|San Diego Union-Tribune
April 23, 2001
Free-marketer to lobby U.S. for price controls
Gov. Davis hands ex-senator hard job
By TOBY ECKERT
COPLEY NEWS SERVICE
WASHINGTON -- J. Bennett Johnston has one of the toughest lobbying jobs in town: convincing federal officials that electricity price controls will calm
the power crisis roiling California.
Johnston, a courtly former Democratic senator from Louisiana with close ties to the energy industry, has been hired by Gov. Gray Davis to advise him on
energy issues and to work the unfriendly terrain of the Federal Energy Regulatory Commission, the White House and Congress, where top officials
have been adamant in their opposition to wholesale price limits.
Despite the long odds, Johnston insists temporary price controls are politically
inevitable given the mounting problems in the West and the prospect of widespread blackouts this summer.
"I confidently predict that the administration will have to act, and I may be the
only one who believes that," Johnston said in a subtle Southern drawl. "I've
been around this town a long time, been around energy a long time, and I
think I can see this one coming."
Of course, California is paying him $25,000 to pave the way, so Johnston has to be an optimist.
Davis is pushing for "cost-plus" pricing, which would base the price of wholesale electricity on the cost of producing it, plus a set profit margin. New
generating plants and long-term contracts negotiated by the state could be
exempt from the limits, Johnston said.
It seems an unlikely role for the 68-year-old Shreveport native. During his 24 years representing oil-rich Louisiana in the Senate, Johnston was a champion
of deregulating energy markets and lifting price controls, a philosophy he
helped steer into several laws as chairman of the Senate Energy Committee.
After retiring from the Senate in 1996 and setting up shop as a lobbyist, he attracted a host of energy-sector clients, including powerful foes of price
controls such as Enron, a Houston-based electricity marketer. He serves on
the board of oil giant Chevron, which named a 309,000-ton tanker after him,
a distinction he shares with President Bush's national security adviser,
But Johnston sees no contradictions between his free-market beliefs and the job Davis has assigned him.
"I probably have more battle stripes fighting for competitive markets than anybody in the country," he said, reeling off a list of deregulation measures he
helped shepherd into law. "Nobody has as much invested in competition as I,
and I continue to believe in it.
"But one thing that is always a necessary element in competition is you have to
have a competitive market, where there is some balance between supply and
And that is not the case in California.
"There's never been a transfer of wealth like this, from the utilities to the generators, in the history of modern American utility law," Johnston said.
Michael Shames, a consumer activist from San Diego, is critical of the ease with which former lawmakers such as Johnston step through the revolving
door to Washington lobbying.
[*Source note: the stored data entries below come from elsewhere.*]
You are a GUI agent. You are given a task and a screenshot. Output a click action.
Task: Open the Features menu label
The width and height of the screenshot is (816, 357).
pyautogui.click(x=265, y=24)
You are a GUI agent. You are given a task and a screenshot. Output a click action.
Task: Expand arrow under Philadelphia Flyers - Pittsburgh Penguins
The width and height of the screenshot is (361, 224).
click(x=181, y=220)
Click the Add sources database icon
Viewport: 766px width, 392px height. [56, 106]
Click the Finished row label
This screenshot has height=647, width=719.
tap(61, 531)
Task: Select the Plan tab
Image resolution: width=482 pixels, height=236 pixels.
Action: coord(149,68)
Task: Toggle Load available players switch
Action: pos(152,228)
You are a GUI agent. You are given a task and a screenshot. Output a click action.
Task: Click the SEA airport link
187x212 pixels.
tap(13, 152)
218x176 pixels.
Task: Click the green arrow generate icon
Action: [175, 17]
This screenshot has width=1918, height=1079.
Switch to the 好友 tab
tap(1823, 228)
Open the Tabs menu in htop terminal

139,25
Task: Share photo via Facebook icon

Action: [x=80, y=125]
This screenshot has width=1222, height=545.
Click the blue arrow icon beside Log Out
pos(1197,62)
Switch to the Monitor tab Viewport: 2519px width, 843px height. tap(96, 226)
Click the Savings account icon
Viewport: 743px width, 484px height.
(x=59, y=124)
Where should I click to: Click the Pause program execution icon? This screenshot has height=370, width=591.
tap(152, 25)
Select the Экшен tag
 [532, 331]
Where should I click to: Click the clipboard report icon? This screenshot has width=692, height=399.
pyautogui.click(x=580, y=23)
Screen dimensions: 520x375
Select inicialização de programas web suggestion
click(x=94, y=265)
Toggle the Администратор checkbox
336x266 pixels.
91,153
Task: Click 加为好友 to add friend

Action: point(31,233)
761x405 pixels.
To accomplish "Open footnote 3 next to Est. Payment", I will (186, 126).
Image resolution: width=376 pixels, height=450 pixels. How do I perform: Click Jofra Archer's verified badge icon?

Yet Shames, who heads the Utility Consumers'
Action Network, is not surprised Davis hired Johnston.
"He has access to people at FERC and in the White House," Shames said.
Johnston served on a team of energy advisers to the Bush administration during the presidential transition and was on the short list for energy secretary.
In fact, Johnston says he was offered the job, but turned it down because it
would have meant more time away from his wife, Mary.
"I realized I was in elective public office for 32 years, and always everything
took second fiddle to my political career," he said. "And I thought this was
just a bit much to ask."
A power industry official, speaking on condition of anonymity, said Johnston is highly regarded as an expert on energy issues and his record as an advocate
of deregulation may carry weight with foes of price controls.
But the official said that, as a Democrat, Johnston would be handicapped in lobbying a Republican White House and Congress.
Others who know Johnston dismissed that analysis.
"In the South, particularly in Louisiana, most politicians have to get along with
a little bit of everybody," said former Republican Rep. Bob Livingston of
Louisiana. "I don't think Bennett has any difficulties."
"The fact that he was under active consideration by the Bush administration for the position of energy secretary shows that people of both parties like
him," said Polly Gault, vice president of Edison International, the parent
company of Southern California Edison, which is a Johnston client. "He's not
partisan and he never was. And there's a great deal of respect for his expertise on energy policy."
Johnston had a reputation as a pragmatist in the Senate, someone willing to cut deals with the opposition to achieve his larger goals. For instance, in
guiding a major energy bill through the chamber in 1991, he dropped controversial provisions that would have opened Alaska's Arctic National
Wildlife Refuge to oil drilling and raised automobile gas mileage standards. With that, he succeeded in ending '70s-era regulations on oil and natural gas,
according to the Almanac of American Politics.
Judging from the rhetoric coming from FERC, the White House and Congress, Johnston will have to use all his political acumen to get the powers that be to look more favorably on electricity price controls.
"Price caps don't work," said Rep. Joe Barton, R-Texas, who chairs a key Energy subcommittee. "Price caps aren't going to get you more supply. Price
caps are a political expedient that can hold down the price until the next
Of course, this town is all about political expedients and the next election.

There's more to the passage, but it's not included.